When the federal lawsuit was filed, the U.S. government and attorneys representing the fossil fuel industry quickly responded with motions to dismiss (a similar federal case filed by OCT in 2011 had been dismissed). But yesterday, in a move that surprised many observers, a district court judge rejected the motions, allowing the case to move forward to trial. “Federal courts too often have been cautious and overly deferential in the arena of environmental law, and the world has suffered for it,” she wrote in her decision.

Now, the United States judicial system is being forced to grapple with a fundamental question: Do governments have a legal obligation to do everything in their power to protect their citizens—including those not yet born—from the most catastrophic environmental crisis humans have ever faced?

OCT’s federal lawsuit essentially rests on two claims: First, that by actively enabling the development of fossil fuels and spurring severe climate destabilization, the government has violated children’s constitutional rights to life, liberty, and property, and has discriminated against them by burdening them with an unstable environment. Second, it claims that the government has also violated the public trust doctrine, a principle based in common law—the body of broad legal principles that have their roots in centuries of Western governance, yet aren't articulated in the Constitution or statutes—that holds sovereign governments as the trustees and protectors of shared resources, such as land and water.

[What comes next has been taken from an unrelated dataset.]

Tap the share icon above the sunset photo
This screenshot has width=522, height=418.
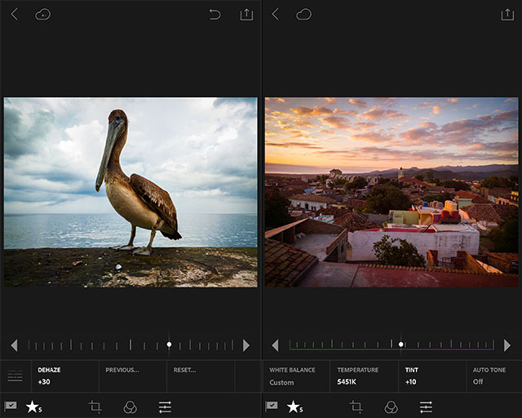pos(507,14)
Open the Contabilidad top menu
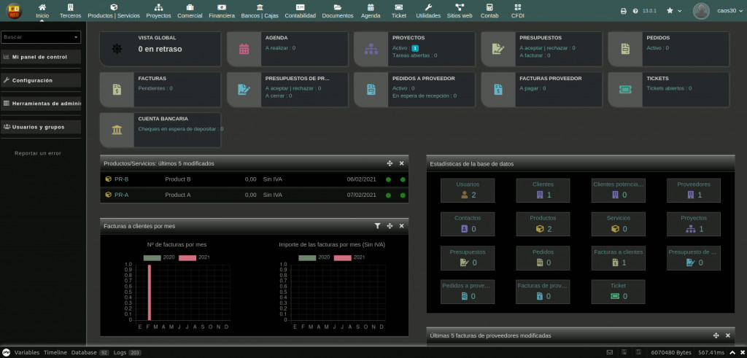The width and height of the screenshot is (747, 358). coord(300,10)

The problem, according to Michael Burger, the executive director of Columbia Law School’s Sabin Center for Climate Change Law, is that no U.S. federal court has ever accepted that there’s a constitutional right to a stable climate, or that the public trust doctrine even applies to federal governments. In other words, “the plaintiffs here are asking the court to accept legal theories that haven’t been accepted before,” Burger says.

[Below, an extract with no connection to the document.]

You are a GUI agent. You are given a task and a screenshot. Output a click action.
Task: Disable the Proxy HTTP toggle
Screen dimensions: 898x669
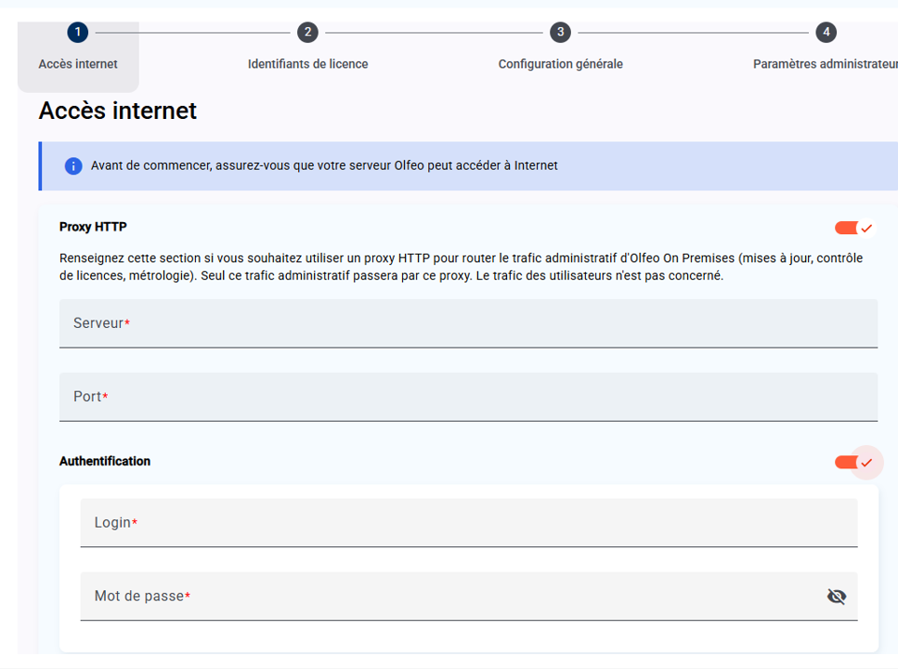(854, 228)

That doesn’t mean it’s impossible. Gerald Torres, a professor of environmental law at Cornell, finds the case to be persuasive. The atmosphere, he says, is available for common use, and can be regulated and preserved by the government if manipulated by private persons, for example, through excessive carbon loading.

If the legal framework of the lawsuit seems unprecedented, it’s only because the threat posed by climate change itself is unprecedented. For Julia Olson, OCT’s director and chief legal counsel, the lawsuit falls in the vein of groundbreaking cases that sought to reverse deeply entrenched, systemic discrimination, like Brown v. Board of Education, or Obergefell v. Hodges, the 2015 Supreme Court case that legalized same-sex marriage. She points out that the equation the government uses to calculate the “social cost of carbon” literally assigns a lower per-person economic value to future generations. That, she says, is intentional discrimination.

By reframing climate change in the public sphere, via sympathetic plaintiffs and an intuitive, moral argument, OCT has pursued a smart strategy. “They’re taking this most profound, even existential, question about our relationship to the climate and they’re pressing it into a judicial forum where a judge has to respond, based on evidence and reason and principle,” Doug Kysar, a climate-law researcher and professor at Yale, says. Even if it doesn’t succeed, he argues, it makes us rethink climate change policy as a question of fairness and responsibility, not money and politics.

That on its own could help spark a social movement. “There are well over 80 million Americans who have already made clear that reducing greenhouse gases is an important policy goal,” Torres says. As that number expands, the courts are bound to take notice. Ignoring 21 kids is one thing; but ignoring millions more—where’s the justice in that?